▶ [RECORDS TO PROCESS]:
———

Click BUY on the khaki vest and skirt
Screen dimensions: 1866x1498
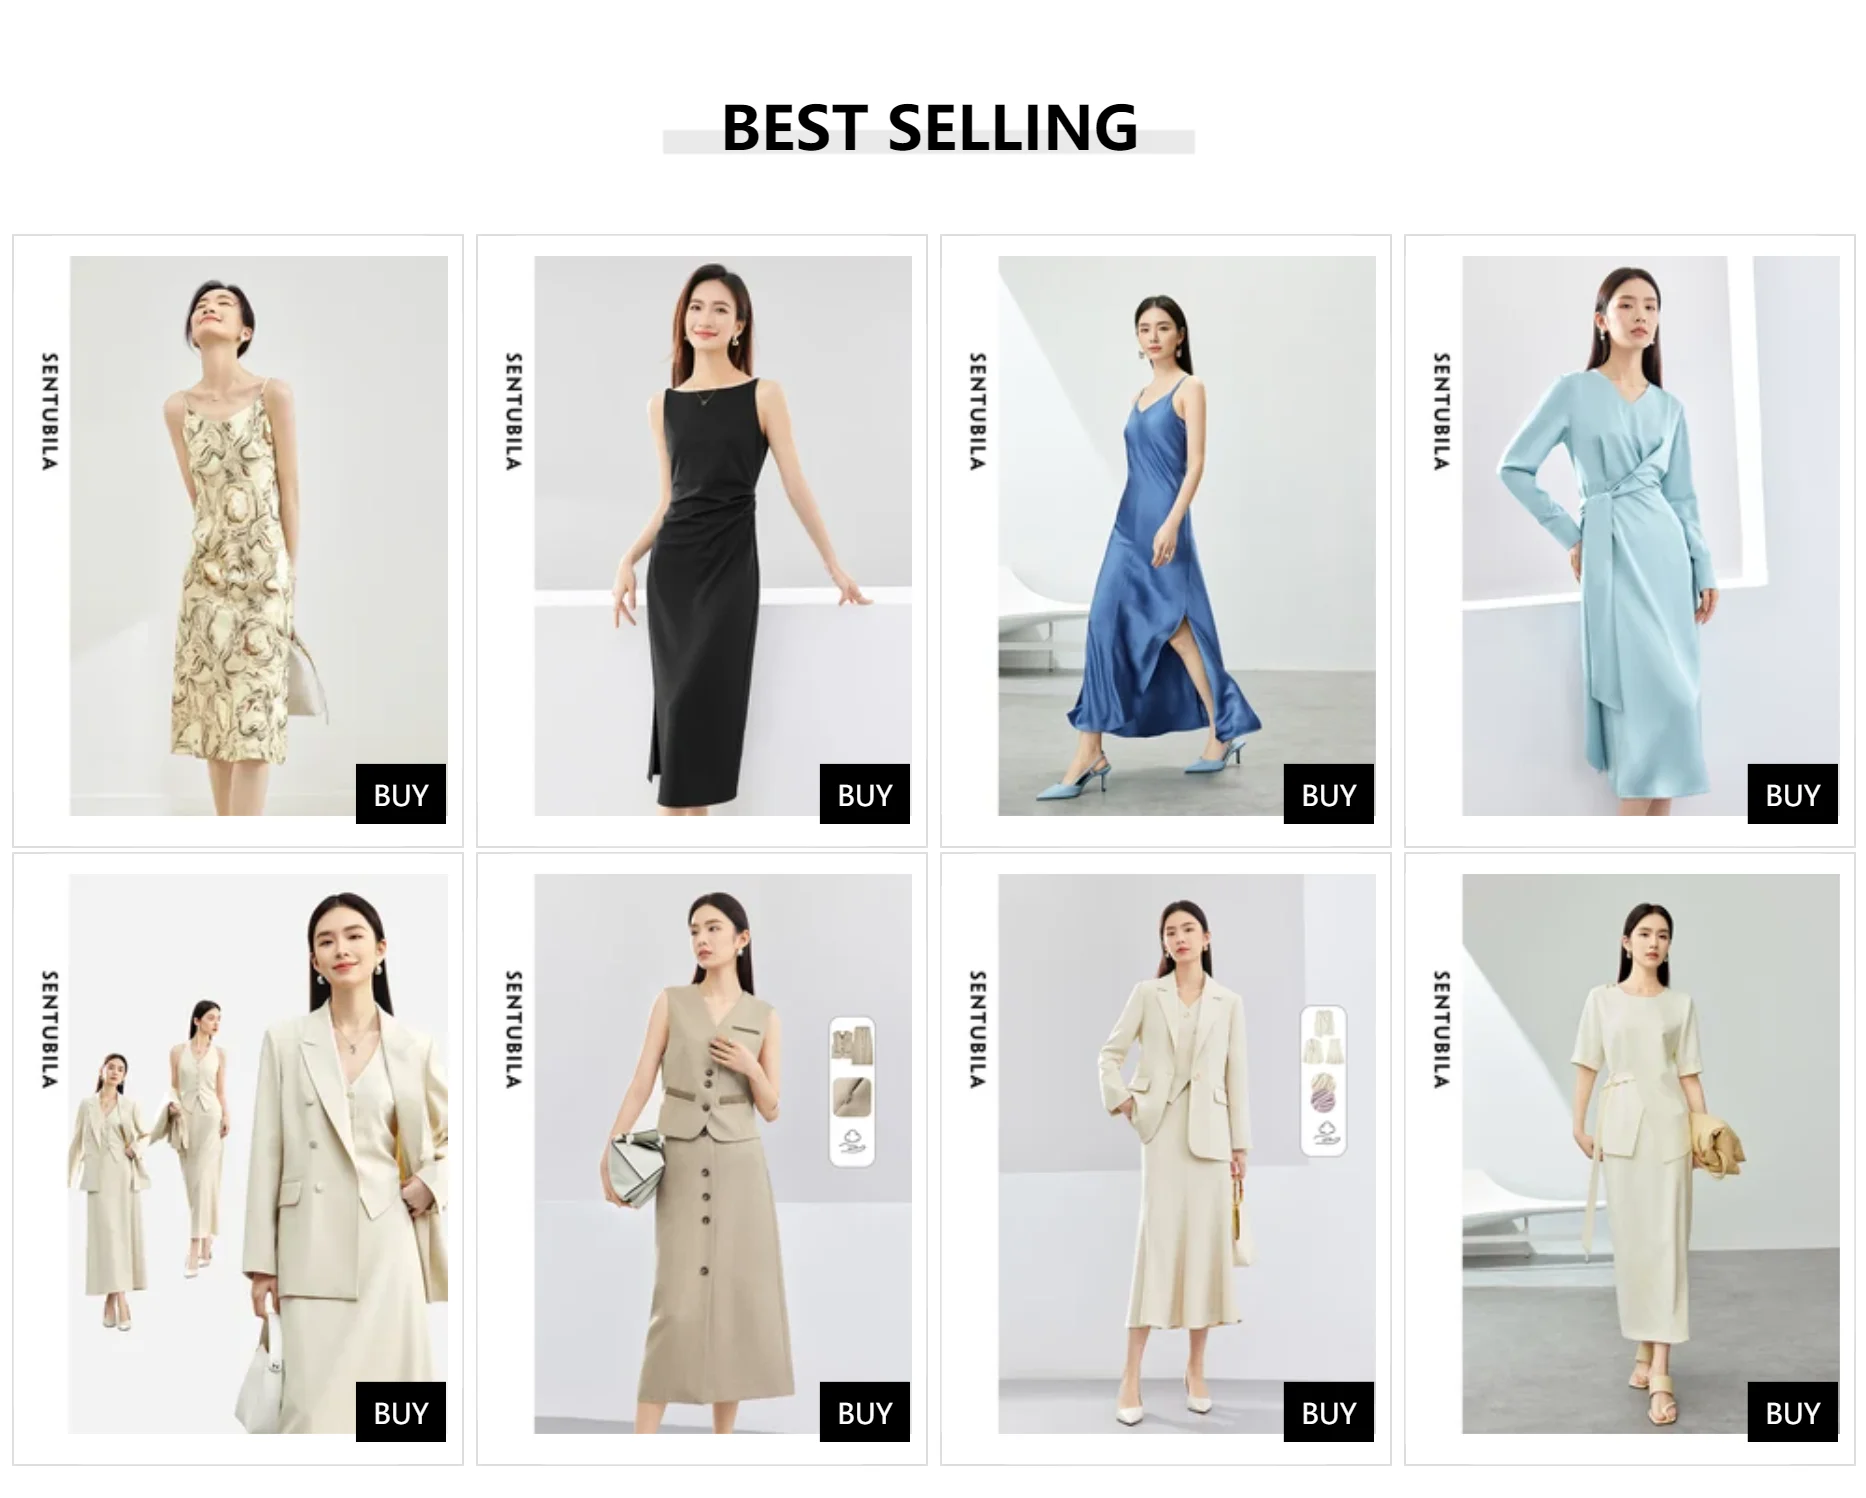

———

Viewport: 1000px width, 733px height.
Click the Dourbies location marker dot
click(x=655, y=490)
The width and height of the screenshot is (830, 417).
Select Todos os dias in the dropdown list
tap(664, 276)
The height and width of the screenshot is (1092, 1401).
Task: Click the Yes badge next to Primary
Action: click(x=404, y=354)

———

▶ [EXERCISE PROMPT]:
Both end lines included, restate word for word the lines above from the line with "Click BUY on the khaki vest and skirt" to the line with "Screen dimensions: 1866x1498", and nothing else.

▶ [ANSWER TO THIS PROBLEM]:
Click BUY on the khaki vest and skirt
Screen dimensions: 1866x1498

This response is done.